- Exercise aim:
With the first line as the start and the line containing "You are a computer-use agent. The image size is (910, 668)." as the end, write out every line of the records exactly.

(Data items)
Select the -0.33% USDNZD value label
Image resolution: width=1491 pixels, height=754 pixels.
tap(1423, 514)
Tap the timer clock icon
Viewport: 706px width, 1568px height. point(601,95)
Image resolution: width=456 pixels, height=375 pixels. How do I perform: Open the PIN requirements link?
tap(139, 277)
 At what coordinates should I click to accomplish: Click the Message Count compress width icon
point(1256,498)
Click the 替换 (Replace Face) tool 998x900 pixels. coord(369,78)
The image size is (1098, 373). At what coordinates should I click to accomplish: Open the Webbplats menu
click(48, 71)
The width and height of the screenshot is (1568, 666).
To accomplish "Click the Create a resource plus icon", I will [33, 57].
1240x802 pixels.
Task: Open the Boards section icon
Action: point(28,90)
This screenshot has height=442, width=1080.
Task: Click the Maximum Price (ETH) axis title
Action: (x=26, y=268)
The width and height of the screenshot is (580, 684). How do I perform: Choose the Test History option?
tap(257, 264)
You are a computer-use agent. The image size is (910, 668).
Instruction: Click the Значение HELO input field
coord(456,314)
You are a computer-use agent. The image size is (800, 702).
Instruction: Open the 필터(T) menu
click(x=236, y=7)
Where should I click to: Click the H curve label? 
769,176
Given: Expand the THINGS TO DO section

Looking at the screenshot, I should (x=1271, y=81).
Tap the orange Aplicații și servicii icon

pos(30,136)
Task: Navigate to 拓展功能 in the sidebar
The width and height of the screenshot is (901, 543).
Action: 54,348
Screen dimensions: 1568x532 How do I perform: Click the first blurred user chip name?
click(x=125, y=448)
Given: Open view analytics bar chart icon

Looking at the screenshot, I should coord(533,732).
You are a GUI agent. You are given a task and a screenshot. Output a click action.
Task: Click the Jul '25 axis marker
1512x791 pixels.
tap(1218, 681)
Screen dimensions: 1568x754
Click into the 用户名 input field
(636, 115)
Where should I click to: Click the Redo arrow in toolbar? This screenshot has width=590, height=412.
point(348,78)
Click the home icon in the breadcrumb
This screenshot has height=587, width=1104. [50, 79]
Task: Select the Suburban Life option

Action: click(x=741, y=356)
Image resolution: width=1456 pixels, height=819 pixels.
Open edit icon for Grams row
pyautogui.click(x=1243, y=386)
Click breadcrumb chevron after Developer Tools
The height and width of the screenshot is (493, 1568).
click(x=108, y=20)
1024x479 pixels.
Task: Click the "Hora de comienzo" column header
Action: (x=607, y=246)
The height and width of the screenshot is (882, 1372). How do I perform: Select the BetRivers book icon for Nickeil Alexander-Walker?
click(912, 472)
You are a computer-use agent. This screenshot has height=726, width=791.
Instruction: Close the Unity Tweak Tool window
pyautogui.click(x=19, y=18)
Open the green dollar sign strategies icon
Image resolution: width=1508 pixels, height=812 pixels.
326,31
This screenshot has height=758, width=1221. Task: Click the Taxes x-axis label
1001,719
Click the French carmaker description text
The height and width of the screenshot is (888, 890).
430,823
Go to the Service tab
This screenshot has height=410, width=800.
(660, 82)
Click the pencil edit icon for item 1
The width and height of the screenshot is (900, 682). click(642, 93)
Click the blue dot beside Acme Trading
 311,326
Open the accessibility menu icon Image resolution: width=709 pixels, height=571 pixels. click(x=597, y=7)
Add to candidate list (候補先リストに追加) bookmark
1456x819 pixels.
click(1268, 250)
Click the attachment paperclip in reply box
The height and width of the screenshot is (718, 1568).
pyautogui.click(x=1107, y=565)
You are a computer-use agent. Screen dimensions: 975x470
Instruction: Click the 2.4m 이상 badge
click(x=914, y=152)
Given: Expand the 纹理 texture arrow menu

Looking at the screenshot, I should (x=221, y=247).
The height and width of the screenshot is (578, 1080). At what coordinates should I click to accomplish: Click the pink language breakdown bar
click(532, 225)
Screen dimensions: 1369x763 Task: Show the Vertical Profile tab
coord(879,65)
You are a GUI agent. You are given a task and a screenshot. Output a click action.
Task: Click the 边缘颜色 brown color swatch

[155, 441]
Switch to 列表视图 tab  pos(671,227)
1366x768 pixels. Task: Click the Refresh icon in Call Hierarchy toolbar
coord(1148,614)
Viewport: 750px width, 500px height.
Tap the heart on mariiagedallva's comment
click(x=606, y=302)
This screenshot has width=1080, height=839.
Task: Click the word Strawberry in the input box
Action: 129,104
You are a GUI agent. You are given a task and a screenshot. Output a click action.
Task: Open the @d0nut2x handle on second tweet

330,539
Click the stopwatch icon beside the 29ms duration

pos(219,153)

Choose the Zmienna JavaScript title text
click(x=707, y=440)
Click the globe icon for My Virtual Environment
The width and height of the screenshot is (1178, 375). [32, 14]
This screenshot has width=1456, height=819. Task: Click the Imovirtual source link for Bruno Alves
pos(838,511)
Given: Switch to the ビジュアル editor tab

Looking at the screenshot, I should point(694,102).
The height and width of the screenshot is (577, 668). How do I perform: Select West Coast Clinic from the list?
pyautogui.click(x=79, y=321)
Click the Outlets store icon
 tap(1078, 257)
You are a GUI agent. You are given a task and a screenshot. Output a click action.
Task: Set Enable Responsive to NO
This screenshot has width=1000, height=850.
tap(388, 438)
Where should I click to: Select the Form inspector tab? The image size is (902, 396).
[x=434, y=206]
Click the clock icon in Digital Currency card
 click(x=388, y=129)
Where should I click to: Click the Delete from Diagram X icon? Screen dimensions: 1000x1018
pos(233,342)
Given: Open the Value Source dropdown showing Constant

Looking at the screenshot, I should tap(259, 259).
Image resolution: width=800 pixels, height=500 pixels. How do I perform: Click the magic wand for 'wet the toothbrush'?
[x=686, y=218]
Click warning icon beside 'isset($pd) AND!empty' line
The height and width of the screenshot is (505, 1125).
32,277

- Answer box:
Select the -0.33% USDNZD value label
Image resolution: width=1491 pixels, height=754 pixels.
tap(1423, 514)
Tap the timer clock icon
Viewport: 706px width, 1568px height. point(601,95)
Image resolution: width=456 pixels, height=375 pixels. How do I perform: Open the PIN requirements link?
tap(139, 277)
 At what coordinates should I click to accomplish: Click the Message Count compress width icon
point(1256,498)
Click the 替换 (Replace Face) tool 998x900 pixels. coord(369,78)
The image size is (1098, 373). At what coordinates should I click to accomplish: Open the Webbplats menu
click(48, 71)
The width and height of the screenshot is (1568, 666).
To accomplish "Click the Create a resource plus icon", I will [33, 57].
1240x802 pixels.
Task: Open the Boards section icon
Action: point(28,90)
This screenshot has height=442, width=1080.
Task: Click the Maximum Price (ETH) axis title
Action: (x=26, y=268)
The width and height of the screenshot is (580, 684). How do I perform: Choose the Test History option?
tap(257, 264)
You are a computer-use agent. The image size is (910, 668).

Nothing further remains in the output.